In a stack of books I wanted to write about, I found Elizabeth Strout’s Amy & Isabelle that I reread in November of 2010–almost a year ago. (I really should clean out my study more often–yes, I’m still going–down to one laundry basket.)
I had marked four passages with red flags and two with sticky notes (that had nothing written on them). I can’t remember if the different way I marked the passages meant something. In any event, two of the red flags marked ways that Strout expressed an emotion in a character through action and without naming the emotion:
In the girls’ room she wrote an obscenity on the wall. She had never written anything on a wall before, and as the pen made gritty, wobbly lines, she felt an affinity for whoever it was that had vandalized the gym the year before, as though she were capable of breaking windows now herself, this one right here in the bathroom with wet snow sticking to its pane. (31)
And the second:
“Amy?” she called, unlocking the door. “Amy?” Where are you? She dropped her keys on the kitchen table and the sound was brief, immense.

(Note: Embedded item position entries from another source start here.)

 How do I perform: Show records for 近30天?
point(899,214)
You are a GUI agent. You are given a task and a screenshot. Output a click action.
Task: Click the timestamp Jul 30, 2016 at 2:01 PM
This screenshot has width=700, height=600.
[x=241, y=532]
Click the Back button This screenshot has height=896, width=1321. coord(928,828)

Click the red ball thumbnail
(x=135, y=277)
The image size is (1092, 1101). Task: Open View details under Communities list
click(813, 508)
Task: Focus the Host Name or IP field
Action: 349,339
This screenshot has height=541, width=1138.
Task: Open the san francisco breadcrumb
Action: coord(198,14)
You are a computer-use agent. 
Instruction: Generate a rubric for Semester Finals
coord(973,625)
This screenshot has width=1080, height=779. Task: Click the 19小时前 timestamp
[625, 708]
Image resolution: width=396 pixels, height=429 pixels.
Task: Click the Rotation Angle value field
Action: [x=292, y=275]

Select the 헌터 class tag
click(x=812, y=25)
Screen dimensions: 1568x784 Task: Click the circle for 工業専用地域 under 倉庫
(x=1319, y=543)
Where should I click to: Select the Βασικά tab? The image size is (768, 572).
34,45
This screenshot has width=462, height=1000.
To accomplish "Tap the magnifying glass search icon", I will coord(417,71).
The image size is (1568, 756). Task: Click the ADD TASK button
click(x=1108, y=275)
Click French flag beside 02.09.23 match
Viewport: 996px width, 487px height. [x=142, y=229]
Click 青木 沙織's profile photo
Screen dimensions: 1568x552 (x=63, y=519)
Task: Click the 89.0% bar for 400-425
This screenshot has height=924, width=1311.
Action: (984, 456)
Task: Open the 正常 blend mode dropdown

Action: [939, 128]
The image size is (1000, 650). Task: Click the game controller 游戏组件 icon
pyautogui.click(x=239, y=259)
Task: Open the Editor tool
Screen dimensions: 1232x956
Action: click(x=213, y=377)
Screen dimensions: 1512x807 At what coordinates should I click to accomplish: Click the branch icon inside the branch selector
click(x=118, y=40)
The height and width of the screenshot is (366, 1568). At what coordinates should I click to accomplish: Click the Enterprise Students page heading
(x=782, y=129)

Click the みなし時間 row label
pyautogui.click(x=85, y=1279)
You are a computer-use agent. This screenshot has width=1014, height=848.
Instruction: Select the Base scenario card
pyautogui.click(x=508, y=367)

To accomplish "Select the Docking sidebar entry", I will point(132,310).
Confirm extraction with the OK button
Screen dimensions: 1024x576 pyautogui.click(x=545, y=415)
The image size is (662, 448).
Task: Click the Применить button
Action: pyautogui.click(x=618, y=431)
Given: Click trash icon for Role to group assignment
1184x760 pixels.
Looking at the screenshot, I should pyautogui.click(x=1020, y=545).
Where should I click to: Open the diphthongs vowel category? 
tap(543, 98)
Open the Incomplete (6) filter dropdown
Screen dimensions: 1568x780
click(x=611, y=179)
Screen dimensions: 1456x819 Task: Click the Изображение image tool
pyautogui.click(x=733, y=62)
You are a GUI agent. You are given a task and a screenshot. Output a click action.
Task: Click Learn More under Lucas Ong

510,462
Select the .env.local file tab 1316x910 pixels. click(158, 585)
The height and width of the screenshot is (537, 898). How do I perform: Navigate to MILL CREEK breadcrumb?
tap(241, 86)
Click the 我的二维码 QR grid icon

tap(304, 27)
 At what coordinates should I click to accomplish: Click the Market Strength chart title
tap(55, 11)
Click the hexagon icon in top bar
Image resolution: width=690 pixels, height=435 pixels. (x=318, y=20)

She switched on the light. “Amy?”
Into the living room; switching on the light there. “Amy?”
She went from room to room, light switch to light switch, up the stairs. “Amy?” (76)
In this second example, there’s one more paragraph, and then Strout writes, “And now she felt hysterical.” Only after the reader experiences the mounting tension of fear does Strout add another layer, naming the way fear was making her character feel.
So much to learn from this book. So much to enjoy in reading it.
Love the way the tension mounts. Brought me right into her prose. Must add this one to my TBR list. Thanks, C.
It’s a good one.
I preferred her Olive Kitteridge to this one, but you are right about the fine writing in those passages. I’m curious to see what Strout writes next.
I read ‘Amy and Isabelle’ one cold rainy weekend in the throes of studying mother/teenage daughter relationships in literature. I felt so much affinity with both points of view. The first passage you site reveals a great deal about the action/interior relationship in character and in so few words. I read this book before I gave myself permission to fill in the margins with my own reflections. Time to pick it up again and thanks for reminding me of this wonderful novel.
I agree that Strout does a terrific job portraying each point of view. And I love filling in the margins. Have fun!